Николай понимал, что он борется не с отдельными людьми, но с общественным явлением…
Любопытно, что после 14 декабря "норовская история" в начальственных головах безошибочно связалась с историей тайного общества. Командовавший тогда полком генерал Головин писал позже официальному историографу М. Корфу: "Беспорядок, происшедший в Вильне между офицерами лейб-гвардии Егерского полка во время командования моего этим полком, без всякого сомнения, находится в связи с печальными событиями, ознаменовавшими 14 декабря 1825 года. Из донесения моего от 8-го марта 1822-го года командовавшему тогда 1-ю Гвардейскою дивизиею великому князю, ныне царствующему государю императору Николаю Павловичу, видно, что главнейший виновник вышеупомянутого беспорядка капитан Норов принадлежал, как после оказалось, к тайному обществу злоумышленников, имевших самые преступные намерения"
[37]. Отстаивание гвардейским офицером своего достоинства даже в пределах привычных понятий дворянской чести сливалось в сознании начальства в конце александровского царствования, а тем паче в николаевское, с мятежным духом. Такова была государственная идея, которую олицетворял молодой император.
Ясно, что психологически Константин как личность и как политический типаж был им понятнее и ближе, чем Николай, и в роковые дни, когда их мысль работала особенно стремительно и остро, завтрашние мятежники, вчерашние реформаторы, догадывались, что в империи Николая им места не будет. Не физически — затаиться и выполнять служебный ритуал они смогут. Но внутренне им придется перестроить, сломать себя — или уйти, спрятаться в имениях, в своих кабинетах, в своей частной жизни. (Они еще не знали, что и частная жизнь в грядущую эпоху не будет спасением.)
Александр Бестужев на следствии так объяснил свою приверженность присяге цесаревичу: "Я с малолетства люблю великого князя Константина Павловича. Служил в его полку и надеялся у него выйти, что называется, в люди. Я недурно езжу верхом; хотел также поднести ему книжку о верховой езде, которой у меня вчерне написано было с три четверти… одним словом, я надеялся при нем выбиться на путь, который труден бы мне был без знатной породы и богатства при другом государе".

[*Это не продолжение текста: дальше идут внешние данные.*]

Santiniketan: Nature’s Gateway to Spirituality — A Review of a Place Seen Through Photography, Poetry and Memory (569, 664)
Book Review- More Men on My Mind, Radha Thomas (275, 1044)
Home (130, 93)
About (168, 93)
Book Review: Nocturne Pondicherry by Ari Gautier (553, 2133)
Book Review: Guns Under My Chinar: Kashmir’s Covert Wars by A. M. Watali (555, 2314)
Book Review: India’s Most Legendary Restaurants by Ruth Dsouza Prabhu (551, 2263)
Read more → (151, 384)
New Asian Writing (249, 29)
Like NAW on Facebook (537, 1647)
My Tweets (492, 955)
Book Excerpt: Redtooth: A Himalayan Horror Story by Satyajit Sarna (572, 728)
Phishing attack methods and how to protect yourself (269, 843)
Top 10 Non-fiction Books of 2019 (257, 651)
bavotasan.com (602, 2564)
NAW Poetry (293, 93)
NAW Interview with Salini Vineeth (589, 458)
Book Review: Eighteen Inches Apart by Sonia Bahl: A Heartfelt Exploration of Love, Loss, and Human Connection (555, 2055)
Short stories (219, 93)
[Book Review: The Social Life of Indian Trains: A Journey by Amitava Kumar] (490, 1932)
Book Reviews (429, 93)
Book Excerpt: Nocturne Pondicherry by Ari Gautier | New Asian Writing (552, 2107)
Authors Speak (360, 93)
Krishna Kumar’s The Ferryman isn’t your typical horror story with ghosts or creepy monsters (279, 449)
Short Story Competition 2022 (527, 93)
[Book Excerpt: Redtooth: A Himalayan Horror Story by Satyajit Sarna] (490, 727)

С одной стороны, это признание — тактический ход, чтобы представить свои действия в виде понятном и безобидном. Но с другой — есть в этом признании серьезный смысл.
Мы знаем, что в случае воцарения Константина вождями тайного общества положено было общество законсервировать и стараться занять важные посты — для будущих акций. И в этой ситуации Бестужев, очевидно, и собирался действовать именно так, как говорил своим следователям. И чрезвычайно существенно то, что он верил — при Константине кавалерийский офицер без знатности, богатства и связей сможет сделать карьеру только личными достоинствами: искусством верховой езды, увлеченностью своим — кавалерийским — делом (книга о верховой езде!). При "другом государе", то бишь при Николае, этих средств, приемлемых для порядочного человека, явно окажется недостаточно.